> **Task statement**: Exactly as given, reproduce the records in full.

> **Input material**:
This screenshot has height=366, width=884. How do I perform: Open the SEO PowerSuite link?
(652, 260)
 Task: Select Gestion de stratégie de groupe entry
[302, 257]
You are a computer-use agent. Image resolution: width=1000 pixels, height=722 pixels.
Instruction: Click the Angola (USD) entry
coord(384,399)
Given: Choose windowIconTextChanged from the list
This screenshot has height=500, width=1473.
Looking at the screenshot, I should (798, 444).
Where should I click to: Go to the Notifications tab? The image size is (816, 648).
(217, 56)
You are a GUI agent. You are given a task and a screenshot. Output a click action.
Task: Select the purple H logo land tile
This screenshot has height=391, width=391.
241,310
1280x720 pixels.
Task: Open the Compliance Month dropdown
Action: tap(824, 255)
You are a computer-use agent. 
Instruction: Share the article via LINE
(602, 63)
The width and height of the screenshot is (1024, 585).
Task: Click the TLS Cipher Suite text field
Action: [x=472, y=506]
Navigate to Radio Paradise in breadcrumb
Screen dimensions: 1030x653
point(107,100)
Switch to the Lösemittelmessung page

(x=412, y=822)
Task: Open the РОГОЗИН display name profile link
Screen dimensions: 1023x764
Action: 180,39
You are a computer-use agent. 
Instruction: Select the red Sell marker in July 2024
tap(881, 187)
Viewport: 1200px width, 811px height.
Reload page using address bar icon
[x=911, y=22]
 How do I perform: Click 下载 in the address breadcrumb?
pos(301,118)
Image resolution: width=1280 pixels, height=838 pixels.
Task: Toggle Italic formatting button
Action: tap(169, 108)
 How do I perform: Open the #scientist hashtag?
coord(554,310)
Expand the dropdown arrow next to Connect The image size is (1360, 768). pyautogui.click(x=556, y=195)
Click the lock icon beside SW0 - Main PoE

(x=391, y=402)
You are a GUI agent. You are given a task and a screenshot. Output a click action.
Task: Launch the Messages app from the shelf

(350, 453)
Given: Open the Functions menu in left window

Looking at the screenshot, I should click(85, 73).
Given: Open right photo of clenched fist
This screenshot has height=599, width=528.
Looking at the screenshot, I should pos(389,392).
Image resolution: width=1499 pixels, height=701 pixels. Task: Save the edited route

> **Exercise solution**:
This screenshot has height=366, width=884. How do I perform: Open the SEO PowerSuite link?
(652, 260)
 Task: Select Gestion de stratégie de groupe entry
[302, 257]
You are a computer-use agent. Image resolution: width=1000 pixels, height=722 pixels.
Instruction: Click the Angola (USD) entry
coord(384,399)
Given: Choose windowIconTextChanged from the list
This screenshot has height=500, width=1473.
Looking at the screenshot, I should (798, 444).
Where should I click to: Go to the Notifications tab? The image size is (816, 648).
(217, 56)
You are a GUI agent. You are given a task and a screenshot. Output a click action.
Task: Select the purple H logo land tile
This screenshot has height=391, width=391.
241,310
1280x720 pixels.
Task: Open the Compliance Month dropdown
Action: tap(824, 255)
You are a computer-use agent. 
Instruction: Share the article via LINE
(602, 63)
The width and height of the screenshot is (1024, 585).
Task: Click the TLS Cipher Suite text field
Action: [x=472, y=506]
Navigate to Radio Paradise in breadcrumb
Screen dimensions: 1030x653
point(107,100)
Switch to the Lösemittelmessung page

(x=412, y=822)
Task: Open the РОГОЗИН display name profile link
Screen dimensions: 1023x764
Action: 180,39
You are a computer-use agent. 
Instruction: Select the red Sell marker in July 2024
tap(881, 187)
Viewport: 1200px width, 811px height.
Reload page using address bar icon
[x=911, y=22]
 How do I perform: Click 下载 in the address breadcrumb?
pos(301,118)
Image resolution: width=1280 pixels, height=838 pixels.
Task: Toggle Italic formatting button
Action: tap(169, 108)
 How do I perform: Open the #scientist hashtag?
coord(554,310)
Expand the dropdown arrow next to Connect The image size is (1360, 768). pyautogui.click(x=556, y=195)
Click the lock icon beside SW0 - Main PoE

(x=391, y=402)
You are a GUI agent. You are given a task and a screenshot. Output a click action.
Task: Launch the Messages app from the shelf

(350, 453)
Given: Open the Functions menu in left window

Looking at the screenshot, I should click(85, 73).
Given: Open right photo of clenched fist
This screenshot has height=599, width=528.
Looking at the screenshot, I should pos(389,392).
Image resolution: width=1499 pixels, height=701 pixels. Task: Save the edited route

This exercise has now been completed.